Series families at a glance

Arithmetic Geometric
Step rule add $d$ (common difference) multiply by $r$ (common ratio)
Term $a + i d$ $a r^i$
Sum of $n$ terms $n\cdot\dfrac{\text{first}+\text{last}}{2}$ $a\,\dfrac{r^n-1}{r-1}$
Derivation trick write forwards+backwards, add multiply by $r$, subtract
Infinite version diverges (unless $d=0$) converges iff $\lvert r\rvert<1$, to $\dfrac{a}{1-r}$

Decision aid — "how do I evaluate this sum?"

  1. Is the summand constant? → $c\,(n-m+1)$. Done.
  2. Linear in $i$ ($a+id$)? → arithmetic series: $n\cdot\frac{\text{first}+\text{last}}{2}$.
  3. Of the form $a r^i$? → geometric series: $a\frac{r^n-1}{r-1}$ (watch for $r=1$ → $an$).
  4. A power $i^k$? → use the catalog (or derive via telescoping a $(k{+}1)$-power difference).
  5. Summand a consecutive difference $t_i - t_{i-1}$? → telescope to $t_n - t_0$.
  6. None of the above? → split by linearity into pieces you do know, then reassemble.
  7. Still stuck / need a bound? → recognize $\sum 1/i = H_n = \Theta(\log n)$, or estimate growth.

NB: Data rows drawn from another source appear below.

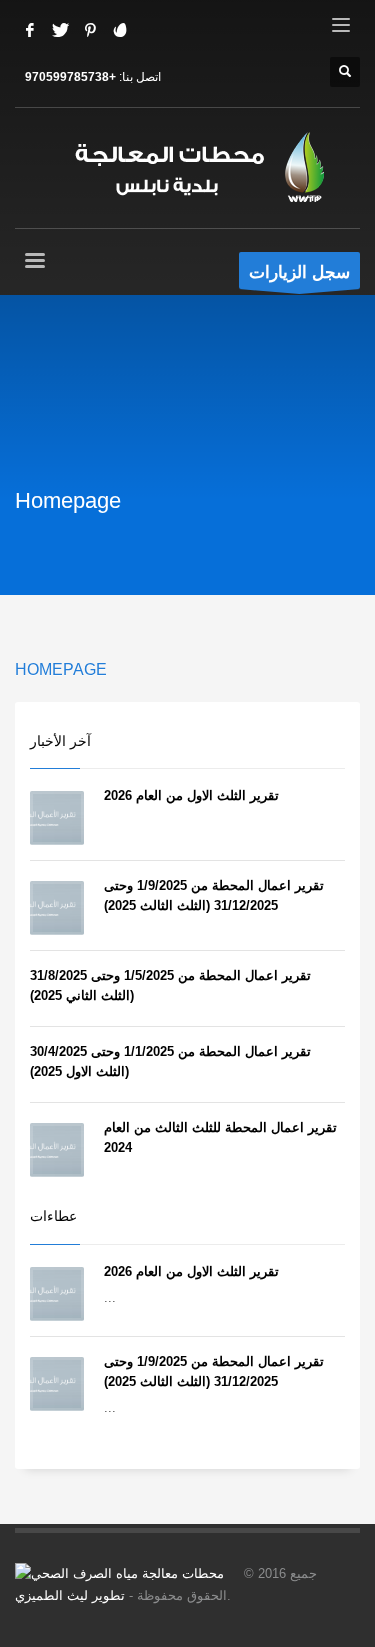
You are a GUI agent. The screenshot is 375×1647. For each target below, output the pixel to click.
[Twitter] (60, 30)
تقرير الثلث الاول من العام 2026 (191, 795)
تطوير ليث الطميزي (70, 1595)
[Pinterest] (90, 30)
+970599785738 (70, 77)
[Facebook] (30, 30)
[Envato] (120, 30)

Algorithm-analysis patterns (the CS payoff)

Loop shape Step-count sum Closed form Growth
for i in range(n): for j in range(n): $\sum_{i=0}^{n-1} n$ $n^2$ $\Theta(n^2)$
for i in range(n): for j in range(i+1,n): $\sum_{i=0}^{n-1}(n{-}1{-}i)$ $\frac{n^2-n}{2}$ $\Theta(n^2)$
i=1; while i<n: i*=2 $\sum_{j=0}^{k-1} 1,\ k\approx\log_2 n$ $\log_2 n$ $\Theta(\log n)$
doubling work per pass $\sum_{j=0}^{k-1} 2^j$ $2^k-1 < 2n$ $\Theta(n)$
linear loop × logarithmic loop $\sum_{i=0}^{n-1}\log_2 n$ $n\log_2 n$ $\Theta(n\log n)$

Master move: running time = sum of per-pass work → shift the index to a known sum → collapse → keep the leading term (Big-O discards constants and lower-order terms — formalized in Chapter 14).

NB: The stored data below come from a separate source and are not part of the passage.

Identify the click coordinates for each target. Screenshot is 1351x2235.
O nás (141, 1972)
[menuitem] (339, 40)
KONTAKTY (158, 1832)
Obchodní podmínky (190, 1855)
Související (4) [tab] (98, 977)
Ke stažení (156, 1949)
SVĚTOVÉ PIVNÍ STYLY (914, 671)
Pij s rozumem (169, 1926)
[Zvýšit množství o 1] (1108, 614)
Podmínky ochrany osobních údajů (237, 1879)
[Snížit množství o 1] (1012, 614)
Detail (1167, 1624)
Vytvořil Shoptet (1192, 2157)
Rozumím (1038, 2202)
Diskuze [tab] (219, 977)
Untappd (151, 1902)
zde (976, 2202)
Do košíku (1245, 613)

Factorial growth (read as "astronomically large")

$$\text{const} \prec \log n \prec n \prec n\log n \prec n^2 \prec 2^n \prec n! \prec n^n$$

  • $n!$ overtakes $2^n$ between $n=3$ and $n=4$; it beats every fixed-base $c^n$ eventually (since $n! \ge (n/2)^{n/2}$, a growing base).
  • Never enumerate $n!$ things for $n \gtrsim 12$: $12!\approx4.8\times10^8$, $20!\approx2.4\times10^{18}$.
  • Overflow: $13!$ exceeds signed 32-bit; $21!$ exceeds 64-bit. (Python ints are arbitrary-precision but still slow/huge.)

Common pitfalls

Pitfall Fix
Translating $\sum_{i=m}^{n}$ as range(m, n) Use range(m, n + 1) — upper limit is inclusive.
$\sum_{i=1}^{n} c = c$ It's $c\,n$ — a constant is summed once per term.
Forgetting the starting index Always state it; verify a closed form against the first 2–3 terms.
$0! = 0$ $0! = 1$ (empty product / one way to order nothing).
Using geometric formula when $r=1$ Division by zero; handle $r=1$ separately ($\sum = an$).
Expecting every sum to have a tidy closed form $H_n$ doesn't — know its growth $\Theta(\log n)$ instead.
Index-shift without compensating Shift limits and rewrite the summand; the terms must not change.

Toolkit additions (dmtoolkit/recurrences.py, continued from Ch. 6)

summation(term, lo, hi)        # sum_{i=lo}^{hi} term(i), inclusive; empty -> 0
arithmetic_sum(first, diff, n) # n*(2*first + (n-1)*diff)//2
geometric_sum(first, ratio, n) # first*(ratio**n - 1)//(ratio - 1), ratio != 1

Pair each closed form with check_identity (Ch. 6) against summation to test it before trusting it — evidence, then (via the proofs in 11.3) certainty.


One-sentence techniques to carry forward

  • Arithmetic: fold the sum onto itself (forwards + backwards), every column is first + last.
  • Geometric: multiply by $r$ and subtract; the middle cancels.
  • Telescoping: rewrite the summand as a consecutive difference; only the endpoints survive — and this derives power-sum formulas, it doesn't just verify them.
  • Closed form vs. recurrence: the same sequence; closed form is $O(1)$ random access, a recurrence is $O(n)$ sequential — converting one to the other is the work of Chapters 18–19.